NATO, Sherr points out, has been willing and able to tailor its relationships with all Partnership for Peace countries, developing close links with some countries like the Baltic states and Ukraine and maintaining somewhat looser ties with the countries of the Caucasus and Central Asia. And because it is concerned with national defense, NATO has not made fundamental change inside these countries a precondition for cooperation.

Indeed, Sherr implies, this willingness of the Western alliance to accept such diversity in the countries with which it is cooperating has become one of NATO's greatest strengths.

The European Union has taken a very different approach. Sherr notes its main focus throughout this period has been the deepening of the integration of current members. And consequently, it demands that those countries which want to become members transform themselves at home and be willing to impose tighter border controls vis-a-vis their neighbors who can't or won't joint.

In that way, the EU not only draws precisely the kind of lines in post-Cold War Europe that NATO has sought to avoid, but because the accession process takes so long, this EU approach has the potential to dramatically expand the size of the gray zone of political and economic uncertainty between East and West. And that in turn undercuts NATO's approach.

Not surprisingly, these differences between NATO and the EU have had a serious impact on countries interested in joining. Many of their leaders view NATO as the primary source of military security but are increasingly concerned by NATO's efforts to work out a cooperative relationship with Moscow whose policies are the primary reason these countries seek a relationship with the Western alliance.

At the same time, many aspirant countries see EU membership as the primary source of economic well-being. But they are nervous both about the impact of the demands of membership on their own societies and the tariff and visa walls the European Union requires its members erect. Such tight borders will often cut these countries off from traditional partners, even after certain special transitional arrangements are approved.

But because NATO and the EU have such different purposes, few in Eastern Europe accept the notion, often promoted in the West, that the expansion of one is the equivalent of the expansion of the other. Indeed, they are ever more sensitive to the distinctions that either current members or those who oppose both institutions.

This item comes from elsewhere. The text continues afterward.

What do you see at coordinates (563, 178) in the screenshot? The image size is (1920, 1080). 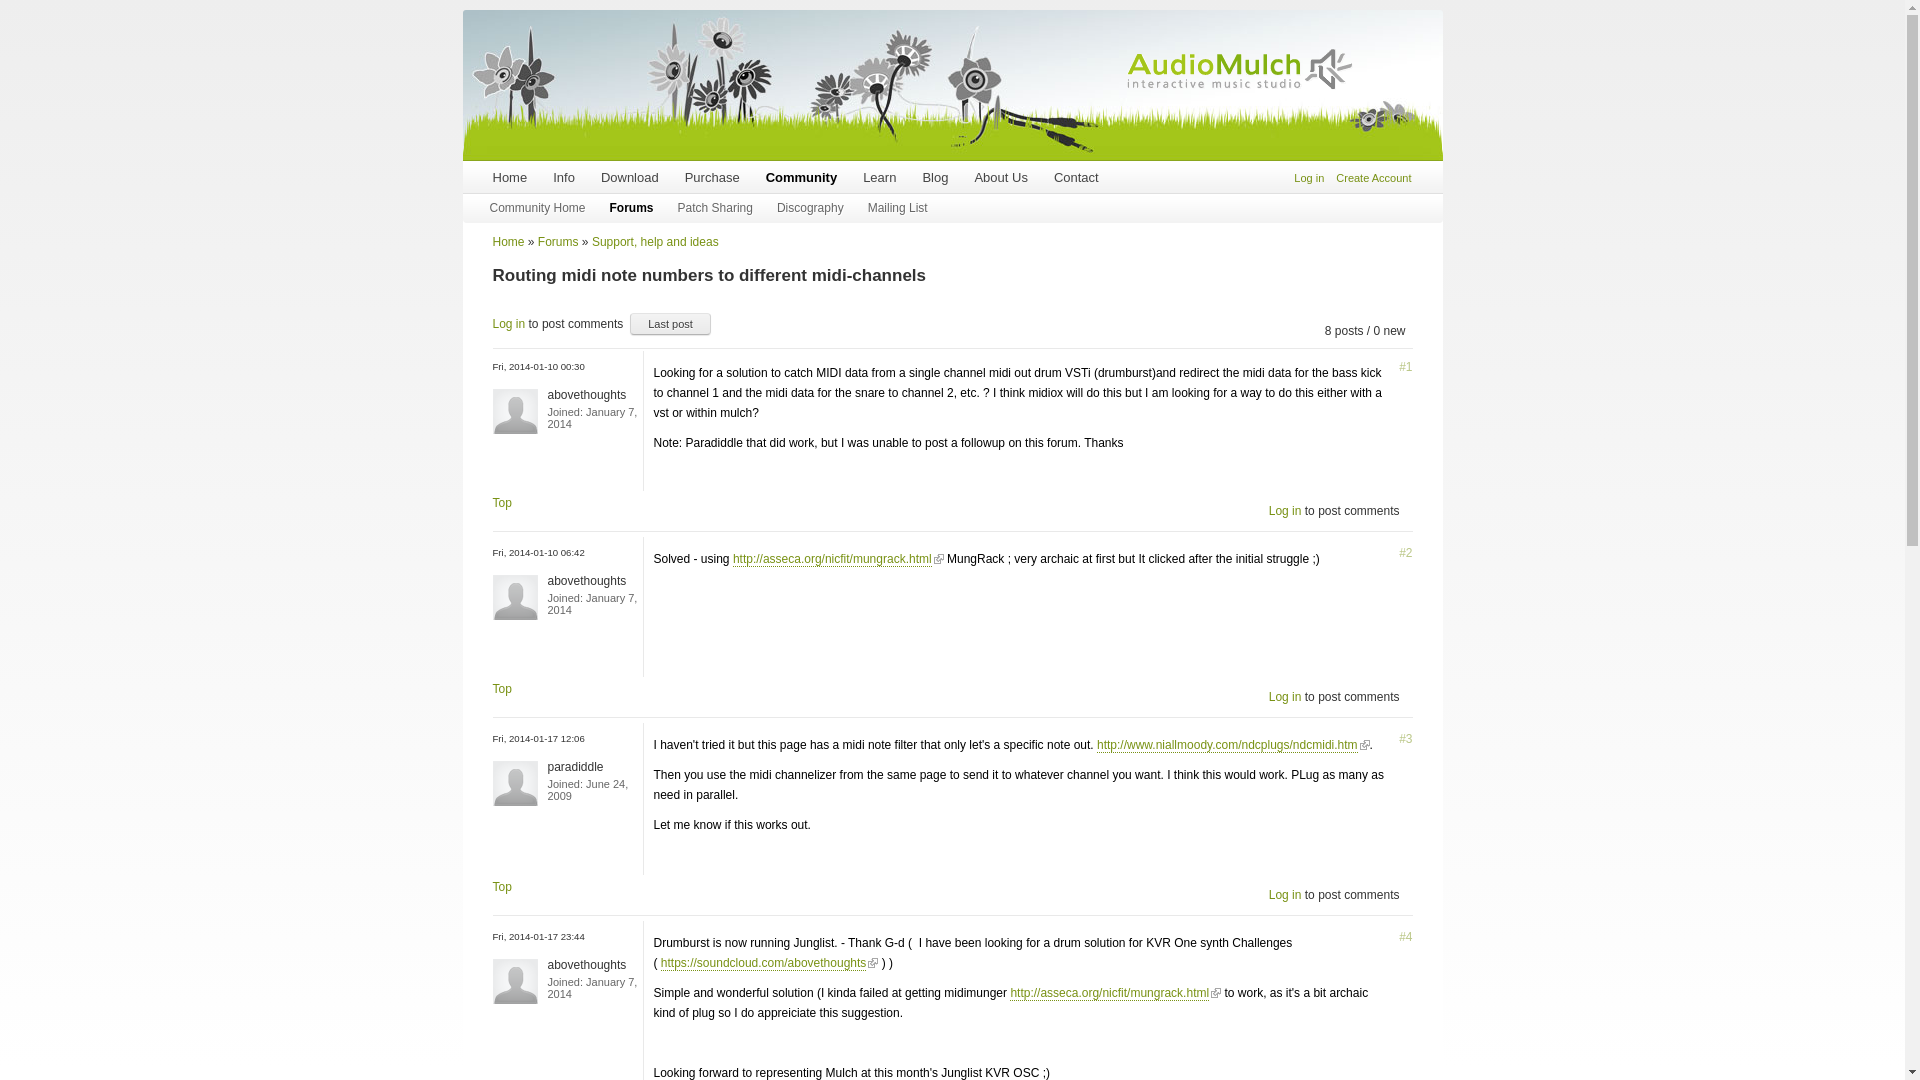 I see `Info` at bounding box center [563, 178].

At the same time, this distinction is having an impact on NATO and the EU as they exist today. The approach of each of these institutions often undercuts the approach of the other, thereby reducing the effectiveness of both NATO's approach and the common European security and defense policy and exacerbating tensions between the two groups.

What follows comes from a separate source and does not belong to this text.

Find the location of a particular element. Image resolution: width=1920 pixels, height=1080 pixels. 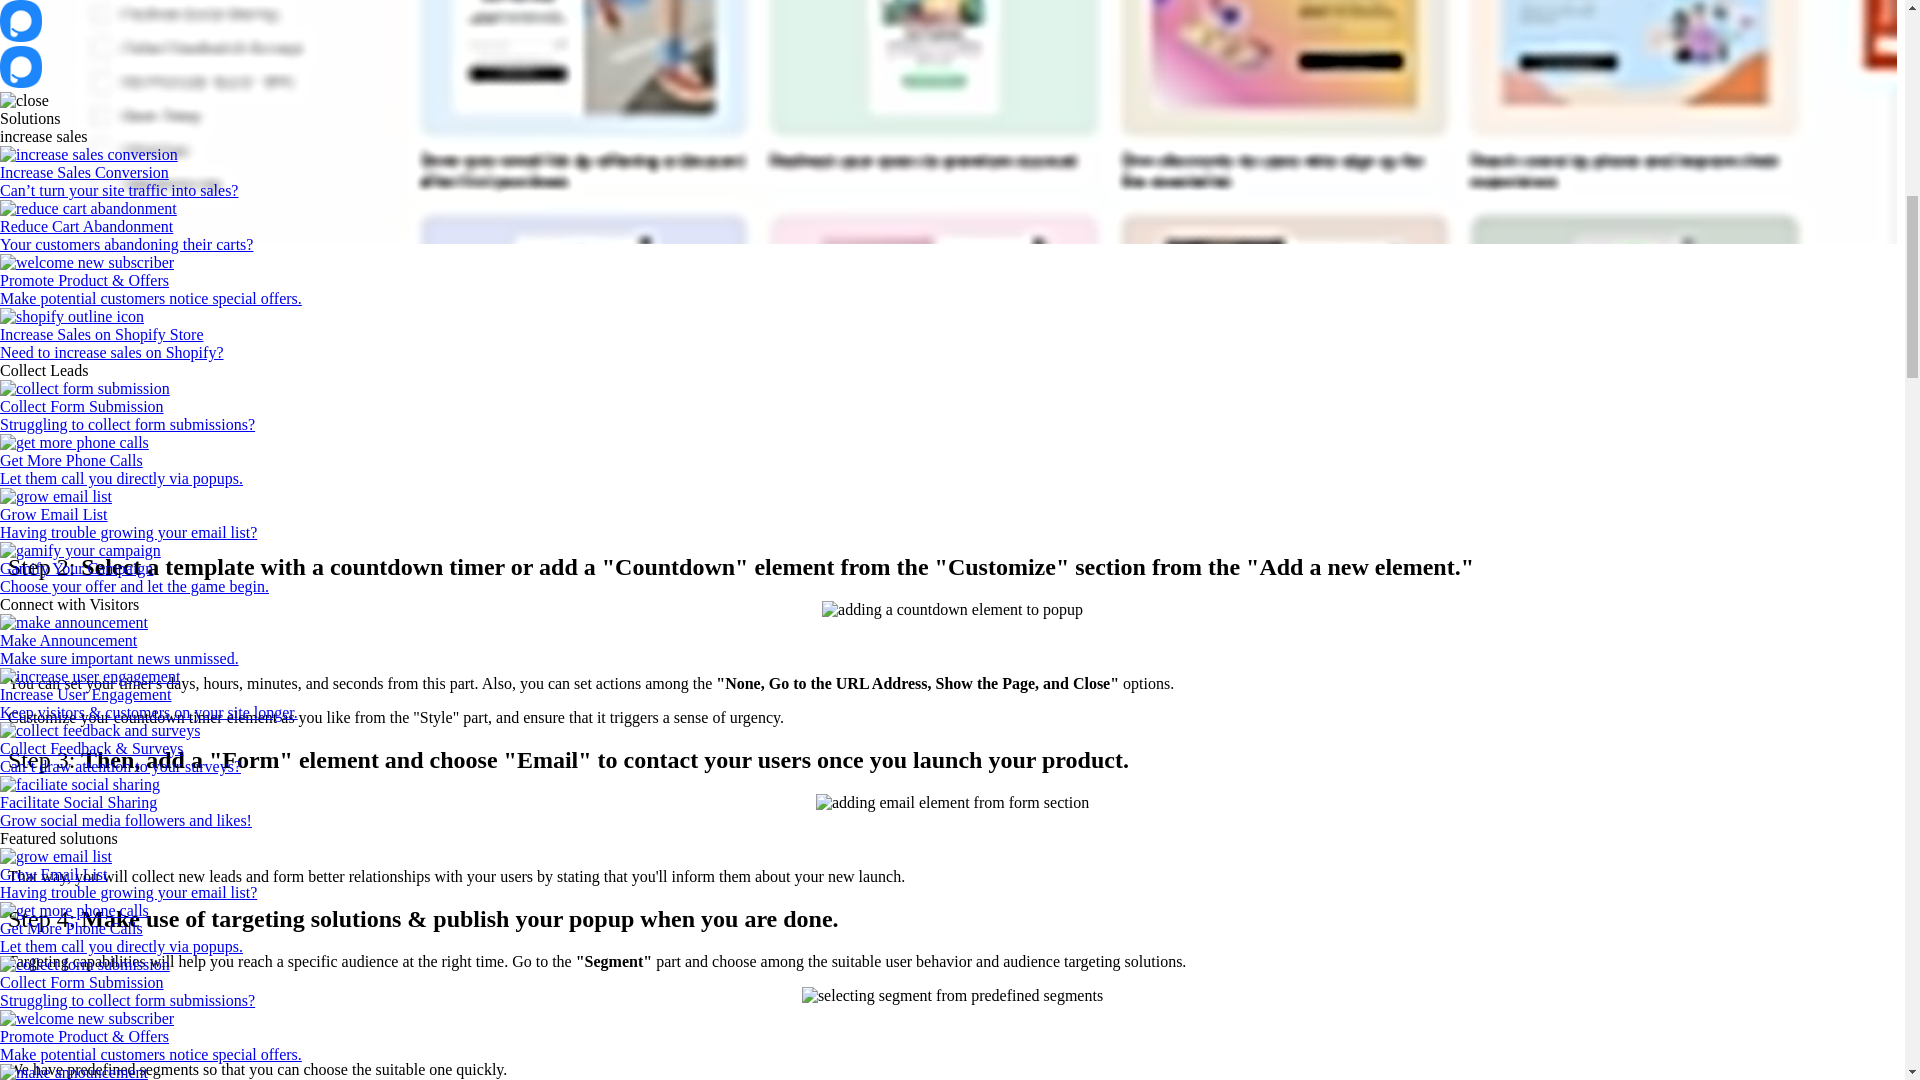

And this contradictory impact of the two approaches also has a major impact on countries like Russia which are unlikely to join either, an impact is all the greater because the Russian government does not appear to fully understand the distinctions.

Focusing on NATO's military past, Russian officials have largely ignored its variegated approach and its efforts to avoid drawing lines. And consequently, they have been almost unanimous in opposing the eastward expansion of the alliance, even as the alliance seeks to cooperate with Moscow.

And considering only the EU's economic role, these same Russian officials have largely ignored the tight borders EU membership requires and the impact such borders might have on the Russian economy. And not surprisingly, most of them have welcomed EU expansion both as a substitute for NATO growth, even though EU expansion might hurt some Russian interests more.

As Sherr notes, neither NATO nor EU leaders appear to be fully aware of the impact of such contradictions, but unless they consider them in the near future, both organizations will be helping to create a world in Eastern Europe very different than the one they and the countries of that region say they want.